Defragmenting Your Hard Drive

Written by Mark Sanborn: Oct 15, 2007

What is Defragmentation?

Well defragmentation is the undoing of fragmentation. Fragmentation is described as the disarray of files stored in an inefficient manner. In other words, your computer is fast and lazy. It stores files wherever it pleases without giving much thought of how it is going to find the file in the future. Your computer is like a mechanic that forgets to put his/her tools away when they are done with them and can’t find them without a hunt around the garage. What defragmentation does is go through all the files and places them in a manner in which it is easy to find for later retrieval, thus speeding up the time it takes to find files on your computer.

How often do I need to do it?

As often as necessary…seriously. You need to run a check whenever you feel your computer could use a quick defrag. If the windows defrag says you need to defrag, then go ahead and do it. If you haven’t done a defrag or this is the first time that you heard of the concept you probably need to do it.

What can I expect?

Don’t expect to see blistering speed and increased performance from a simple defrag. Defragmentation will increase the speed of programs loading and decrease the time it takes to search for files but if you are experiencing extremely slow computer performance you probably have spyware/adware. Possibly even bloatware.

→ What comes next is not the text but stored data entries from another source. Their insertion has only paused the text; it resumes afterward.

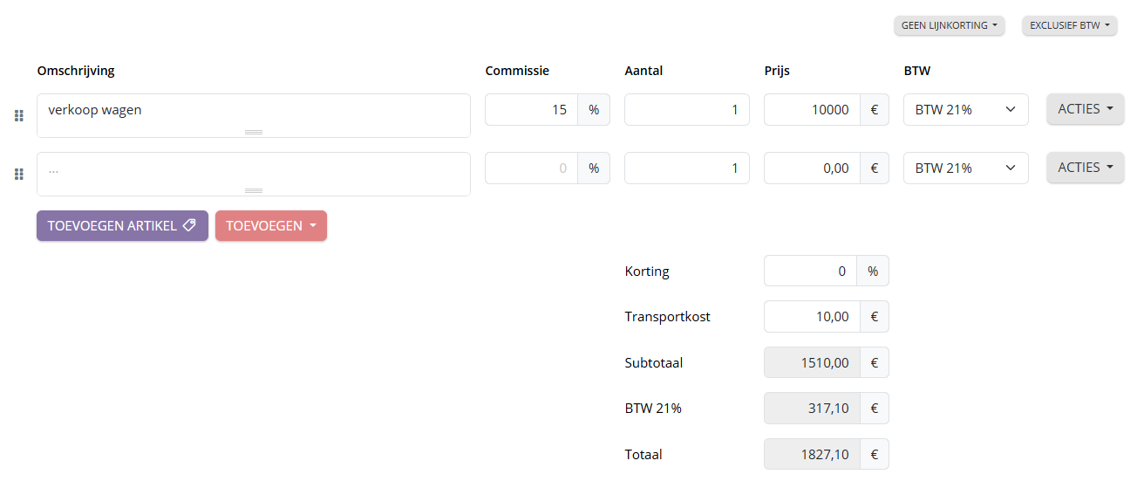Image resolution: width=1144 pixels, height=495 pixels.
Task: Expand BTW 21% select on second row
Action: pos(965,168)
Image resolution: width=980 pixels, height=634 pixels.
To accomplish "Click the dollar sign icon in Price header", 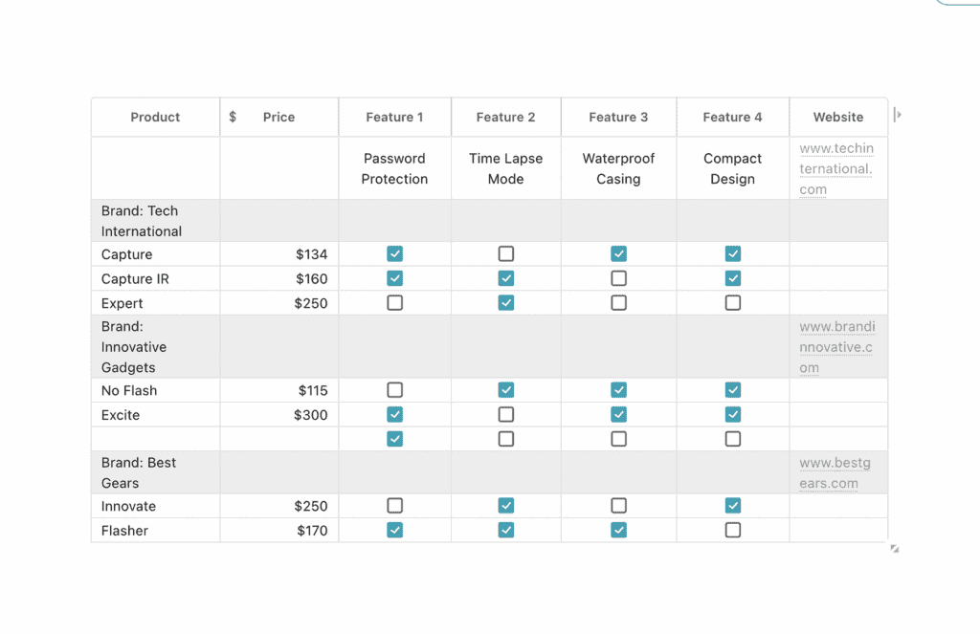I will click(x=233, y=118).
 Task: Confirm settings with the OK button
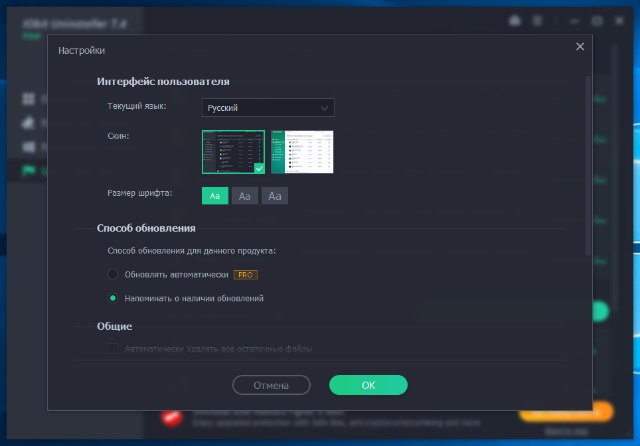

So how do you do it you ask?

Defragmentation for Windows XP

Checking if you need to defrag

  1. Click Start, point to All Programs, point to Accessories, point to System Tools, and then click Disk Defragmenter.

  2. Click the drive that you want to analyze.

  3. Click Analyze to begin the analysis.

  4. Review the results of the analysis after it is complete by clicking View Report. If the analysis tool recommends that the volume be defragmented, follow the steps in the next section.

Defragment the Disk

  1. If the Disk Defragmenter tool is not already running, click Start, point to All Programs, point to Accessories, point to System Tools, and then click Disk Defragmenter.

  2. Click the drive that you want to defragment.

  3. Click Defragment to begin the operation.

  4. Review the progress of the operation in the Defragmentation Display window. Fragmented files on the disk appear in red, contiguous files are blue, and system files are green. The goal is to eliminate most of the red in the window.

Defragmentation for Windows Vista

Windows Vista seems to enable scheduled disk degrags once a week by default so you should be ok. To see if you need to defrag go to Start > All Programs > Accessories > System Tools > Disk Defragmenter.